To prepare for the incoming patients, St. Joseph’s is rescheduling all non-urgent or non-emergent surgeries and procedures and redeploying staff where needed, including to London Health Sciences Centre (LHSC).
SJHCL is collaborating with LHSC, opening additional beds for non-COVID-19 patients who do not require acute care.
“We understand this is a stressful time for our patients but we must ensure the health-care system, regionally and provincially, has capacity to meet the needs of the most critically ill during this third wave of the pandemic,” says Dr. Gillian Kernaghan, president and CEO of St. Joseph’s.
Patients who have been impacted will be contacted directly and those with urgent and emergent needs will continue to be seen. Kernaghan said people who are not contacted should assume their procedure is still happening.

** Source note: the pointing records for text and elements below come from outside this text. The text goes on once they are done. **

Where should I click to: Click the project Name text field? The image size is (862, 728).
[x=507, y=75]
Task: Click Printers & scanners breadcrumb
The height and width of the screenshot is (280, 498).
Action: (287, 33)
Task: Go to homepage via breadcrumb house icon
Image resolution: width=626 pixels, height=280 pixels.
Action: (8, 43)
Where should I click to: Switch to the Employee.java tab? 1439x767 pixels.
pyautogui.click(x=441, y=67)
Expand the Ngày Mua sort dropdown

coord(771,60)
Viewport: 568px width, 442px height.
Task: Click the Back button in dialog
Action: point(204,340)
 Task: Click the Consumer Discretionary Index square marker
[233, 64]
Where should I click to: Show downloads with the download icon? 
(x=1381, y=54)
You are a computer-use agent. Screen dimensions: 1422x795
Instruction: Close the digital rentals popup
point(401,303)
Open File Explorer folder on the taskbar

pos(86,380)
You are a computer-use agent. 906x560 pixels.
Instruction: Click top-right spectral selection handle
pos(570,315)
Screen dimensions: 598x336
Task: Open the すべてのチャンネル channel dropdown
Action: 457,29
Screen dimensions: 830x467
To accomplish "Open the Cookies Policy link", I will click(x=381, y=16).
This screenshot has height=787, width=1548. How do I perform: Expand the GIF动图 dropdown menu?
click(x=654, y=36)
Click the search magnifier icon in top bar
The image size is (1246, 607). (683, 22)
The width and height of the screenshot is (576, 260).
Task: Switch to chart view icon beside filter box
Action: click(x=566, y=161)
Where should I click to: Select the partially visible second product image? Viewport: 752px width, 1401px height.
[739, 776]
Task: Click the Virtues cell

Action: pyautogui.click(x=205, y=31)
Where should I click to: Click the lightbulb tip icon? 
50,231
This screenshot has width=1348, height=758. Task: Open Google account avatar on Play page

For this latest wave of the pandemic, St. Joseph’s has received funding for up to 44 additional beds at Parkwood Institute, 27 of which already exist and have been used at various points in the pandemic.
St. Joseph’s announcement comes after Dr. David Williams, Ontario’s chief medical officer of health issued a directive Tuesday requiring all hospitals in the province to stop all non-emergent surgeries and non-urgent procedures right away.
Hospitals across the province are continuing to fill up with COVID-19 patients, putting a strain on the health-care system amid the third wave.
“This is a rapidly evolving situation,” Kernaghan said. “We continue to closely assess the needs in London and our region, and how our organization can respond.”
As of Thursday, a record-setting daily case count of 95 COVID-19 patients were listed in the care of LHSC. Of those, at least 37 are in critical or intensive care, a decrease of two from a day earlier.
There were 2,350 patients hospitalized with COVID-19 on Thursday, with 806 in intensive care, according to provincial data.
“We are concerned we will continue to need increasing amount ICU and medical hospital bed capacity,” Kernaghan said.
On Thursday, health minister Christine Elliot unveiled new emergency orders that would allow workers to care for patients outside of their regular scope of practice. The orders also allow out-of-province health-care workers to practice in Ontario without registering with the regulatory colleges in the province.
Talks have begun to redeploy specialists including plastic surgeons and cataract surgeons to work in intensive care units, assisting with emergency, life-saving surgeries, Elliott said.
She said 45 health-care workers have already volunteered to work in intensive care, and the province is working with another 55 individuals about potentially making the move.